Я сказал «примерно» из осторожности. Но, по-моему, сказаны были именно эти слова. И запомнились они потому, что за ними стояло то самое, что называется решающим вкладом в победу, стояла формула нашего участия в этой так дорого стоившей нам войне.

3

После войны мне довелось видеть Жукова в разные годы: в 1950 и в 1952 году, в бытность его командующим Одесским и Уральским военными округами, в 1955 – 1957 годах, когда он занимал пост заместителя министра и министра обороны, и в последние годы, когда он ушел в отставку.
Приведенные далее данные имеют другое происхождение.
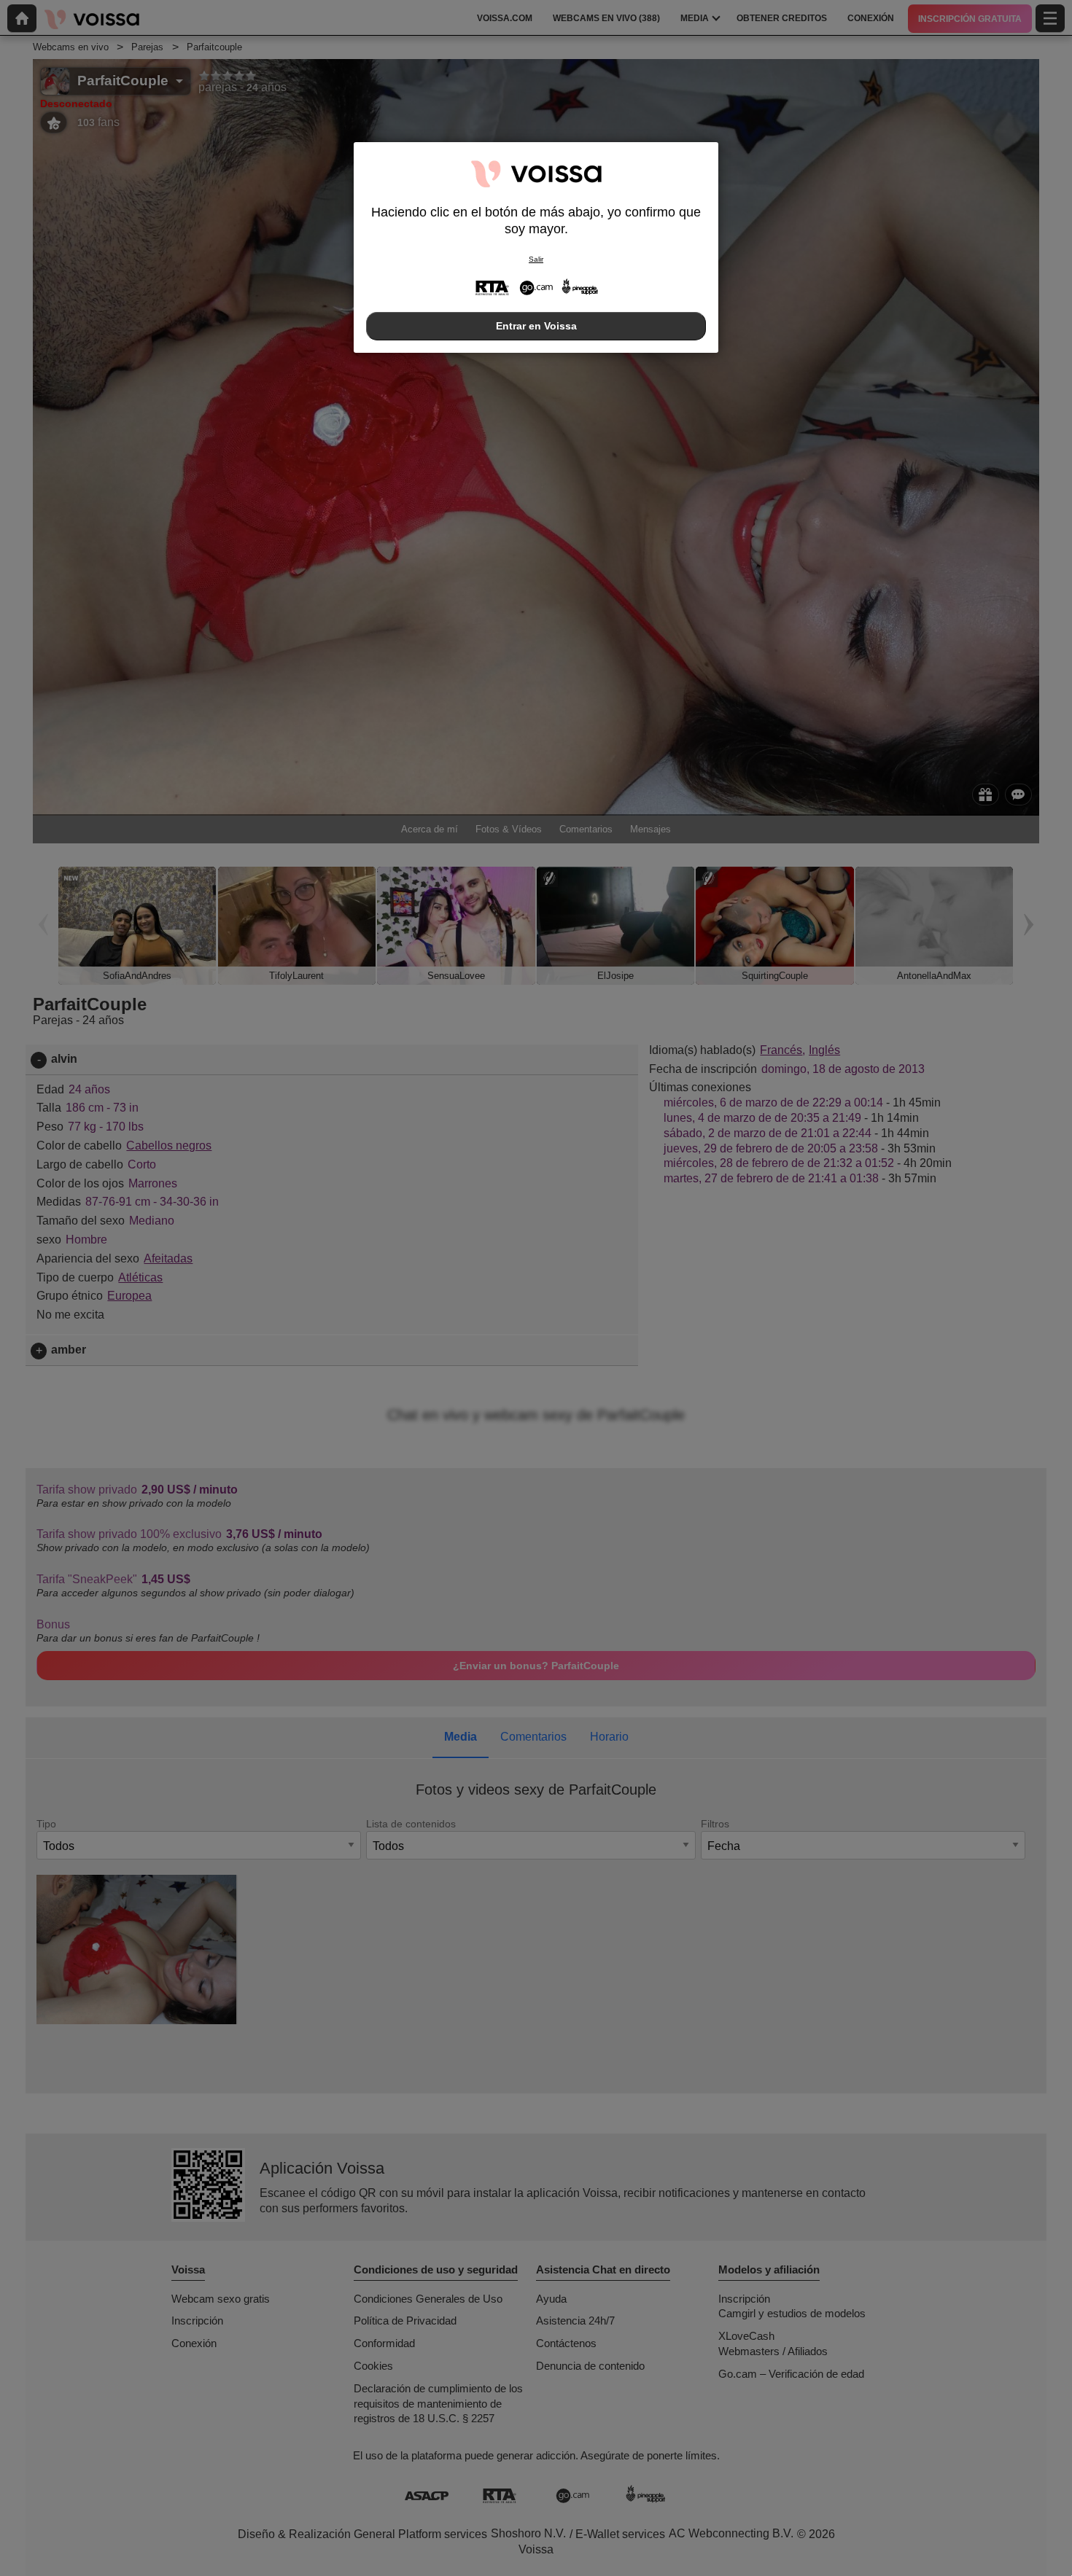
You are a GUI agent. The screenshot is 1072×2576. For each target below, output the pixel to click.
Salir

Я коснусь этих встреч с той стороны, с какой они представляют интерес для моих заметок. Но сначала одно общее, относящееся ко всем ним, наблюдение. Они происходили в разные для Жукова времена, и это делало тем более очевидной одну из главных черт его натуры. Характер этого человека всегда оставался неподатливым перед внешними обстоятельствами. Обстоятельства менялись, а человек оставался самим собой. И эта неизменяемость характера была не только свидетельством нравственной силы, но и ее источником. Сознание своей способности не поддаваться обстоятельствам, в свою очередь, усиливало эту неподатливость.
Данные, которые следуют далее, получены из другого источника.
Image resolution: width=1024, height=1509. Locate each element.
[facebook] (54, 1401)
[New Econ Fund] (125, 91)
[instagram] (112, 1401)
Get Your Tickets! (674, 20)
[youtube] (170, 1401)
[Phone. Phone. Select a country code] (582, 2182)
Во время первой встречи в 1950 году я заметил в глазах присутствовавших при этом близких Жукову людей тревогу. Ее легко было понять. Выведенный из состава ЦК и снятый с высших военных должностей, Жуков командовал второстепенным военным округом, в сущности, находился не у дел и вдобавок под дамокловым мечом, потому что время было крутое. Тревожные глаза близких призывали его к еще большей мере сдержанности, чем та, которую он сам для себя определил в этом разговоре. Однако, наверняка сознательно ограничивая себя в рассказе и обходя некоторые темы, Жуков в то же время не считал для себя возможным, говоря об истории войны, стесывать в ней острые углы там, где они неотвратимо возникали по ходу рассказа. Очевидно, он достаточно хорошо сознавал, какой вес имеют в его устах те или иные излагаемые им исторические факты, и не желал считаться с привходящими обстоятельствами.

Я уже приводил то, что он говорил тогда о Халхин-Голе. Говоря о своем вступлении в должность командующего Ленинградским фронтом, он тоже не счел нужным смягчать драматизм ситуации, в которой это произошло.